[[ Entries supplied open ]]

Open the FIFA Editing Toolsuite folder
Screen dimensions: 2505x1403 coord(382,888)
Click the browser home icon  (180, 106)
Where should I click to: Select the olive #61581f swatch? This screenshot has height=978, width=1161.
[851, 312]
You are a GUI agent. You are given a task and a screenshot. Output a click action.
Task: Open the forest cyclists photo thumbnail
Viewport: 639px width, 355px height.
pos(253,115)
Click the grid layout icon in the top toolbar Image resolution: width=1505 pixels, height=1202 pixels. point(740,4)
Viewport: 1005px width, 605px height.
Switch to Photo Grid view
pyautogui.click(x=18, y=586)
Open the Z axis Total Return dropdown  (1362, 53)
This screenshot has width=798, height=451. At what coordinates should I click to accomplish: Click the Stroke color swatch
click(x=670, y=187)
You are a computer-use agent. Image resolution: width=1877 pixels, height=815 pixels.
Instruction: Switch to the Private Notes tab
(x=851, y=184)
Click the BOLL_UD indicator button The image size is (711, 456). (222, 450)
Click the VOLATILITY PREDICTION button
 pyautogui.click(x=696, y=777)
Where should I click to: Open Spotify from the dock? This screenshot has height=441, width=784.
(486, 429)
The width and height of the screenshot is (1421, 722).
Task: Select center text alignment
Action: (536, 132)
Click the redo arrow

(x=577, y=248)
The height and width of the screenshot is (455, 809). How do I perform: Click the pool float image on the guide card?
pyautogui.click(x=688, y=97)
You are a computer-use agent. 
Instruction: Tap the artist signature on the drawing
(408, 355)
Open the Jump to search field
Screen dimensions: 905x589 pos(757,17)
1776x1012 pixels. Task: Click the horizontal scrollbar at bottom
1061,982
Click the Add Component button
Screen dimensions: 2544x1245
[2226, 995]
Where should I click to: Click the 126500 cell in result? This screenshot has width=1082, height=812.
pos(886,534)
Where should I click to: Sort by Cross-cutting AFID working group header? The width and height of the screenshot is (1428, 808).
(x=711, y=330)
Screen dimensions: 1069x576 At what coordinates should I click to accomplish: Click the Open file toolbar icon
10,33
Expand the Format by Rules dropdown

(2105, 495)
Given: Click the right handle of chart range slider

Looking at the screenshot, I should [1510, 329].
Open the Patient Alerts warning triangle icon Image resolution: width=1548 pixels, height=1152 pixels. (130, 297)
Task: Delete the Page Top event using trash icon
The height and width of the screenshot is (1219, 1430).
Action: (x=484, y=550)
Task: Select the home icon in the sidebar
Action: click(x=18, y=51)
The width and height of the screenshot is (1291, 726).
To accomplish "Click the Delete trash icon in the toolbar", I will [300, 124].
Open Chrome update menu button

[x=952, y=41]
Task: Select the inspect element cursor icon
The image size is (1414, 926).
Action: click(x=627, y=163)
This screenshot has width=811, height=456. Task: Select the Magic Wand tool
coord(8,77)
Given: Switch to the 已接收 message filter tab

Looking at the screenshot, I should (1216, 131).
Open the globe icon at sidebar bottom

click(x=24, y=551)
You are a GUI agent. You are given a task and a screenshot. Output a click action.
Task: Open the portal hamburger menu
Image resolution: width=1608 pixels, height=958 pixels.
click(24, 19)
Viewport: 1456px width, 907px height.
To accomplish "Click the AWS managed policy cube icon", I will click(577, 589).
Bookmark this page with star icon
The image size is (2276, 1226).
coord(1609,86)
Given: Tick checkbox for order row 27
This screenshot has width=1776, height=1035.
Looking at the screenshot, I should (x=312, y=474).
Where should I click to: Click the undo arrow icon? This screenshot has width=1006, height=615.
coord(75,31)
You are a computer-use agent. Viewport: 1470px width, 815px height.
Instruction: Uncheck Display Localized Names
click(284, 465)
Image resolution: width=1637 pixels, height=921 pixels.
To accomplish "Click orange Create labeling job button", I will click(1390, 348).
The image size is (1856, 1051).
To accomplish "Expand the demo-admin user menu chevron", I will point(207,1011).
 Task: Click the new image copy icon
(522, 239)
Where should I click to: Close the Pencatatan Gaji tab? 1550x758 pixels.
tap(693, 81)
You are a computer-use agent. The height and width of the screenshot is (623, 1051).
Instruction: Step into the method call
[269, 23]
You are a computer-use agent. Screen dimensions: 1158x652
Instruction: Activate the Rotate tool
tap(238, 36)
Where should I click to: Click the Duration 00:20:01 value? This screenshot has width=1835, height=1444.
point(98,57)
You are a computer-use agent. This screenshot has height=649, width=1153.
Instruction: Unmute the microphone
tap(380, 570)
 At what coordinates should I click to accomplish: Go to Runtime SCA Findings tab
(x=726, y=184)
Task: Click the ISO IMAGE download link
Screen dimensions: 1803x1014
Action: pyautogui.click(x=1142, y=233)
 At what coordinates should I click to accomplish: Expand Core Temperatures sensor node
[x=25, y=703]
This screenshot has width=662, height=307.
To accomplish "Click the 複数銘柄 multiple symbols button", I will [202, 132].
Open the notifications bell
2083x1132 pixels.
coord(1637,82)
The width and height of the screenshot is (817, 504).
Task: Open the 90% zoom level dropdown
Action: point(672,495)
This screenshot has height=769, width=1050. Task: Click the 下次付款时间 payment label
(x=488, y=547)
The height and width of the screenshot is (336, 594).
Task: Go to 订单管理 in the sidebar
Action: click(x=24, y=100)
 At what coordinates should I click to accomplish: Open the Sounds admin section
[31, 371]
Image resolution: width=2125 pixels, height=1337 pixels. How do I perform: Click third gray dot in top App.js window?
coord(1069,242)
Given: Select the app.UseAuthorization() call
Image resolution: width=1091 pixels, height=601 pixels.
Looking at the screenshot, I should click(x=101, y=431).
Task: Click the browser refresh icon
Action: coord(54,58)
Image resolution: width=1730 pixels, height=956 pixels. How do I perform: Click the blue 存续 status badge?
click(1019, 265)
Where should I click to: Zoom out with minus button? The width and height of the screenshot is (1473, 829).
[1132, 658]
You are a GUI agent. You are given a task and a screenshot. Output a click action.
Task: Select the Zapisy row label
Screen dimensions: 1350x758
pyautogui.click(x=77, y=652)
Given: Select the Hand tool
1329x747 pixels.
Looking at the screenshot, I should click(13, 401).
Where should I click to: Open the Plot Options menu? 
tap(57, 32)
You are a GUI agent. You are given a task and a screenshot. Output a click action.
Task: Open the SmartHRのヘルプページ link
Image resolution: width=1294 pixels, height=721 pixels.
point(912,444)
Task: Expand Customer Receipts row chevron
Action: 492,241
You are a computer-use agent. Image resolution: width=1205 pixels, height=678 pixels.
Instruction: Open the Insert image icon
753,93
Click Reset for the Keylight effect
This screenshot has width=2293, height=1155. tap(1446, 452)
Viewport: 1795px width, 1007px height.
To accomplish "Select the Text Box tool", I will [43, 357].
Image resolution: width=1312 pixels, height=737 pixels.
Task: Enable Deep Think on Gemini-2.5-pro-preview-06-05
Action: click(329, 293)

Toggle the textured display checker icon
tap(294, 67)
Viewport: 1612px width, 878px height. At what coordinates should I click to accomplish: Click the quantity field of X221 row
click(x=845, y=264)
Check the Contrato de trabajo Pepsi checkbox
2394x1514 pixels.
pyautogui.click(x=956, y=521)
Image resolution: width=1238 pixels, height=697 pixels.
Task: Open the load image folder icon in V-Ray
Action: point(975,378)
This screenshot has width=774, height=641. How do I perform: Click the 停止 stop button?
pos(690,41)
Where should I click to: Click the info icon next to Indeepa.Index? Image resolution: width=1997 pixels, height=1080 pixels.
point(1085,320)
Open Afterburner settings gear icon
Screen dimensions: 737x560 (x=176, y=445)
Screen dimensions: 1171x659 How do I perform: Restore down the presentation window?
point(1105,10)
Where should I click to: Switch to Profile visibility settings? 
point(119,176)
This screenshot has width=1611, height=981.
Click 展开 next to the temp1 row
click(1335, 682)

[[ Entries supplied closed ]]

Check the listing for the word "agent". Show each line that has it.

You are a GUI agent. You are given a task and a screenshot. Output a click action.
You are a computer-use agent. Image resolution: width=1877 pixels, height=815 pixels.
You are a computer-use agent. 
You are a GUI agent. You are given a task and a screenshot. Output a click action.
You are a computer-use agent. Viewport: 1470px width, 815px height.
You are a computer-use agent. The height and width of the screenshot is (623, 1051).
You are a computer-use agent. Screen dimensions: 1158x652
You are a computer-use agent. This screenshot has height=649, width=1153.
You are a GUI agent. You are given a task and a screenshot. Output a click action.
You are a GUI agent. You are given a task and a screenshot. Output a click action.
You are a computer-use agent. Image resolution: width=1205 pixels, height=678 pixels.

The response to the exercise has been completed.